A denúncia partiu de médicos que atuam no serviço, relatando preocupação com a capacidade operacional da Central. Atualmente, a CRU regula atendimentos de Dourados, Ponta Porã, Naviraí, Nova Andradina e do distrito de Nova Casa Verde. A proposta é ampliar para Caarapó, Ivinhema, Itaquiraí, Fátima do Sul, Aral Moreira, Juti, Iguatemi, Vicentina, Itaporã e Batayporã.
Diante dos fatos, o MPMS requisitou ao Município de Dourados informações atualizadas sobre as tratativas realizadas no âmbito da Comissão Intergestores Regional (CIR), em Campo Grande, especialmente quanto à coparticipação financeira dos municípios atendidos. Os repasses federais destinados ao custeio da Central são insuficientes para garantir a manutenção integral da estrutura e da equipe.
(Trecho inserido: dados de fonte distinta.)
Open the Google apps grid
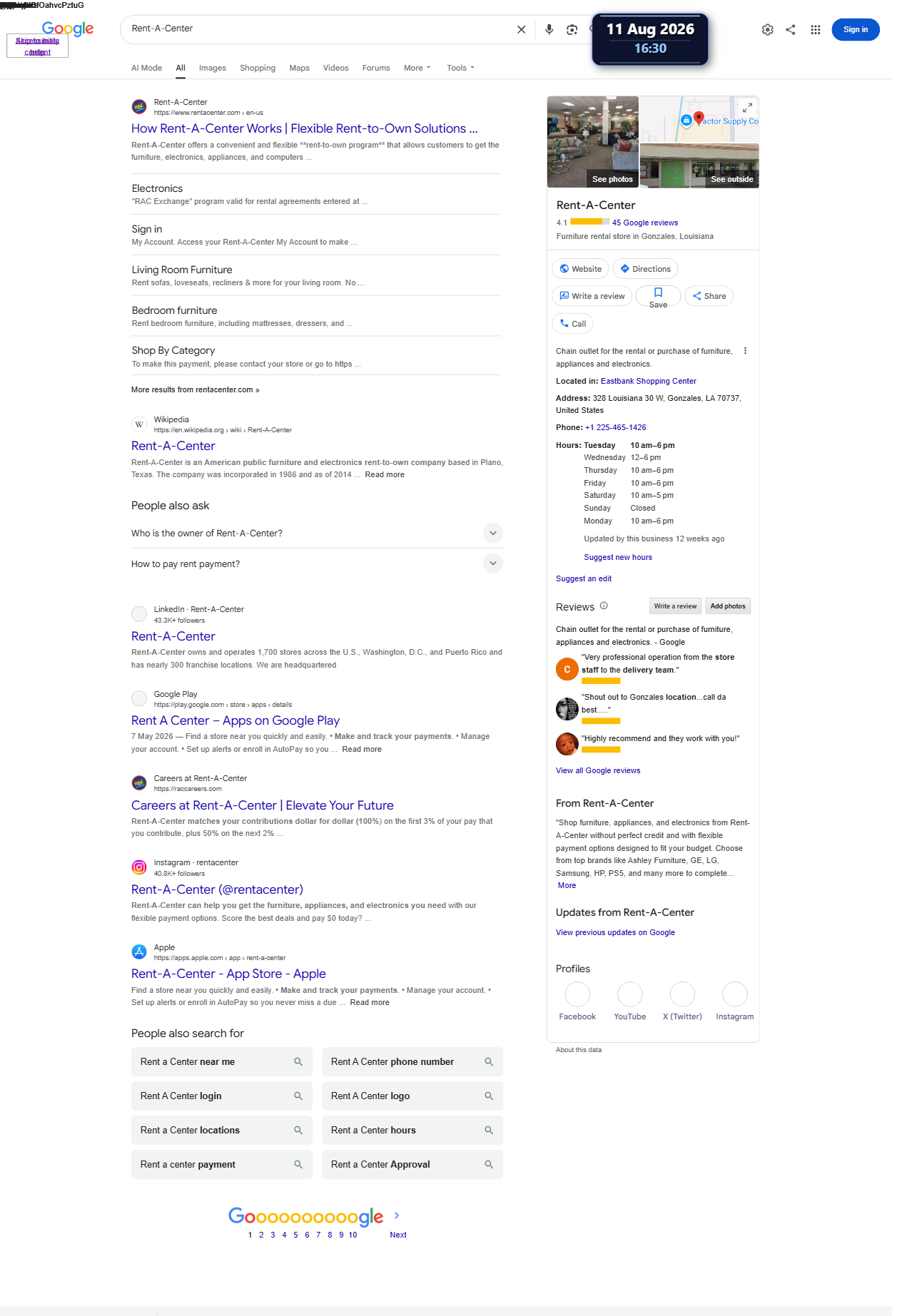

Por conta disto, é necessária a adesão financeira das demais cidades, mas até o momento não houve formalização desse compromisso, o que impacta diretamente a recomposição da escala médica. Além do déficit de profissionais, também foram constatadas falhas estruturais, como a falta de manutenção em aparelhos de ar-condicionado.
O Município foi notificado para apresentar as providências adotadas, considerando que a Central funciona 24 horas por dia e desempenha papel essencial na triagem, classificação de risco, despacho de ambulâncias e coordenação simultânea de ocorrências. A Promotoria de Justiça reforça que o adequado funcionamento da CRU é indispensável para a efetividade do atendimento pré-hospitalar.
Nossa equipe não conseguiu contato com a assessoria de imprensa da Prefeitura de Dourados para obter a nota de retorno sobre o caso, publicado nessa segunda-feira (02) pelo MPMS em seu site oficial. Quando recebermos a manifestação, a mesma será acrescentada neste texto.